Mi infilo le pantofole e ciabatto fino in cucina, dove trovo il libro che ho iniziato a leggere ieri, uno stupido manuale che dovrebbe aiutarmi nelle interazioni umane. Diciamo che io sono più bravo a ricordarmi le prime dodici del pi greco dopo la virgola che non i compleanni e ho più facilità a leggere un testo di meccanica quantistica in russo, lingua che ho imparato da autodidatta quando avevo solo dodici anni, rispetto a capire se una persona mi sta simpatica o no. Un libro, una legge, una formula, sono tutti prodotti chiari e categorici che spiegano un argomento in modo altrettanto chiaro e categorico. Se solo anche le persone fossero così, mi sarei risparmiato un sacco di figuracce. Come quando la professoressa di educazione fisica del liceo mi disse, in modo scherzoso, che secondo lei l'unico modo per non fare in modo che facessi l'ameba durante le sue ore era sostituirmi la bottiglietta d'acqua con una fiaschetta di whisky. Io non capii che era una battuta e che, visti i miei voti in ginnastica, mi conveniva far finta di sbellicarmi dalle risate. Le citai dunque un paio di articoli di diritto penale in cui sottolineai che per un gesto del genere avrebbe rischiato dai due ai sette anni di carcere e, visto che mio padre è un avvocato da quindicimila dollari al mese, avrebbe trovato sicuramente il modo di farle passare in gattabuia fino all'ultimo di quei settecentoquattordici mesi.

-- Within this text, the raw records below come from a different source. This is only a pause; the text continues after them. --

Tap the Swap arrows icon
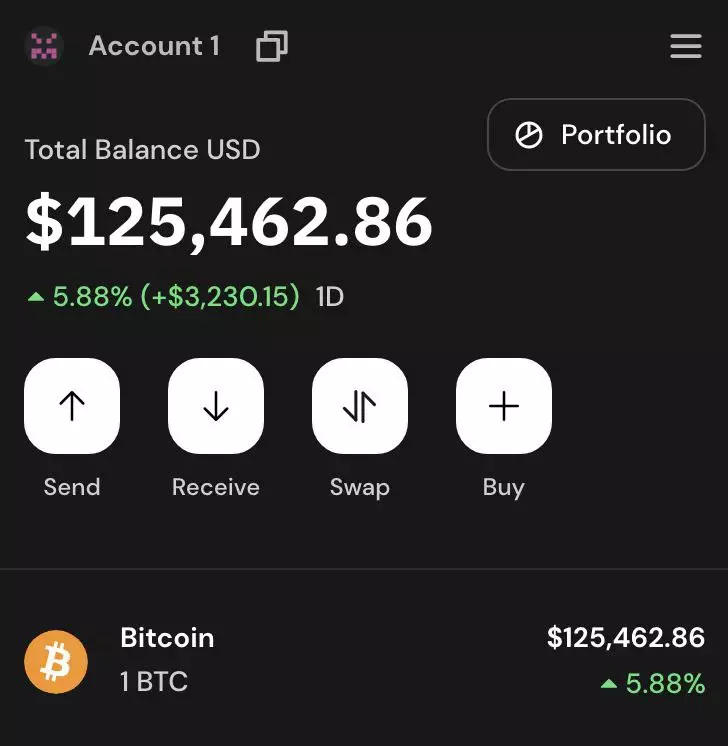This screenshot has width=728, height=746. coord(360,406)
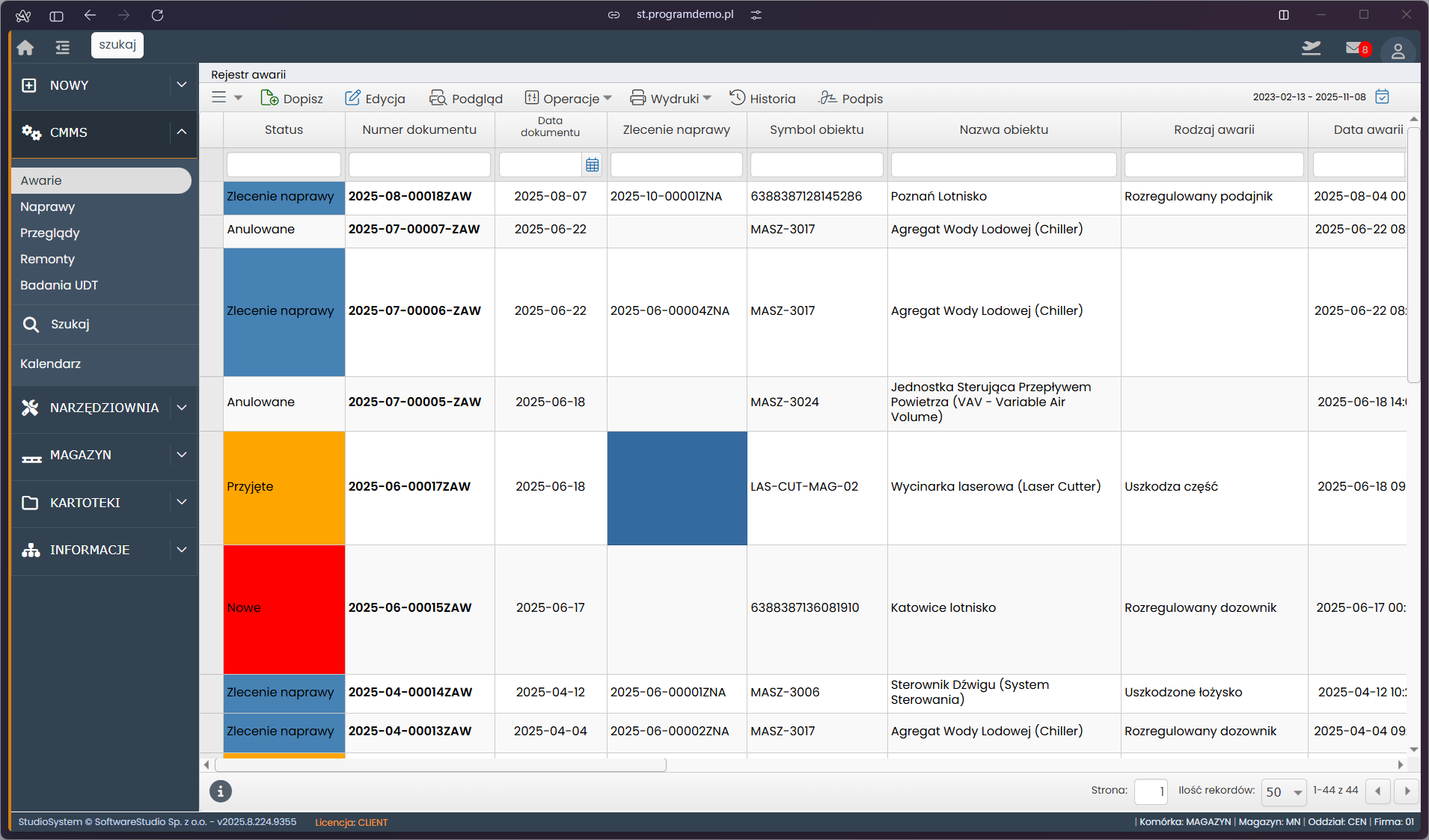Viewport: 1429px width, 840px height.
Task: Select Naprawy in the sidebar
Action: (x=48, y=207)
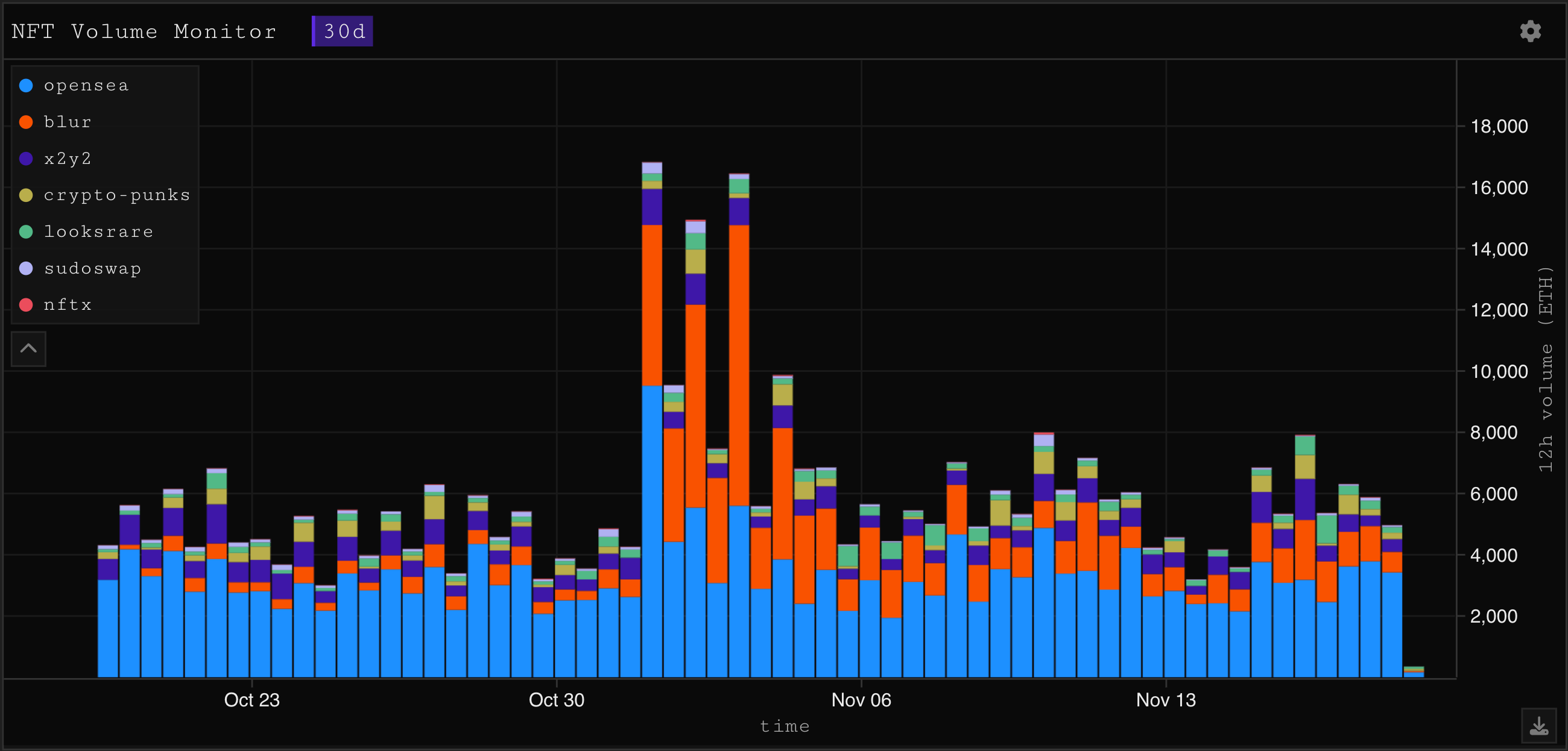Click the blue opensea color dot
This screenshot has height=751, width=1568.
[x=26, y=85]
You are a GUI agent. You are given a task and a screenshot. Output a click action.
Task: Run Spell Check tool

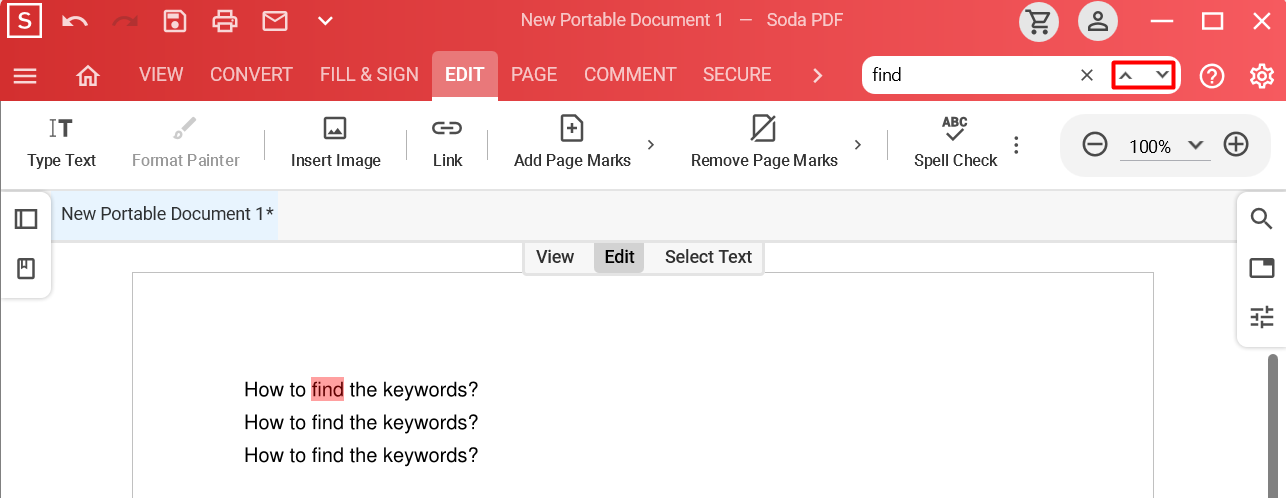955,144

Insomma, avevo trasformato un bonario scherzo in una non troppo velata minaccia di trascinarla davanti a una giuria. Inutile dire fino al quinto anno non feci altro collezionare una insufficienza dopo l'altra in quella materia e occhiate impaurite ogni volta che mi vedeva nei corridoi.

Il miagolio di Millie mi riporta bruscamente alla realtà. Mi guarda con aria di sufficienza dalle piastrelle del pavimento su cui è compostamente seduta, come se sfamarla dovesse essere il mio primo pensiero della giornata. Mi piacciono i gatti che sanno cosa vogliono.

Le preparo sedici croccantini in una ciotola indiana da quaranta dollari che le ho comprato come souvenir quando sono stato a Calcutta tre anni fa, dopo aver vinto un concorso di fisica. Ricordo che i miei genitori ci rimasero un po' male quando mostrai loro le due t-shirt macchiate di terra con su scritto "I love India" che invece avevo comprato per loro.

Mentre Millie mangia dalla sua ciotola, io inizio a preparare la mia colazione: cereali ai frutti di bosco del mercoledì e latte di riso, da bere mentre leggo un paio di pagine del manuale per interpretare le espressioni delle persone. L'emozione che mi è toccata oggi è la tristezza. Per rivolgere gli angoli della bocca all'ingiù, corrucciare le sopracciglia e assumere in generale l'espressione tipica di una persona che non è contenta, si impiega il doppio dei muscoli facciali rispetto ad una persona felice e sorridente.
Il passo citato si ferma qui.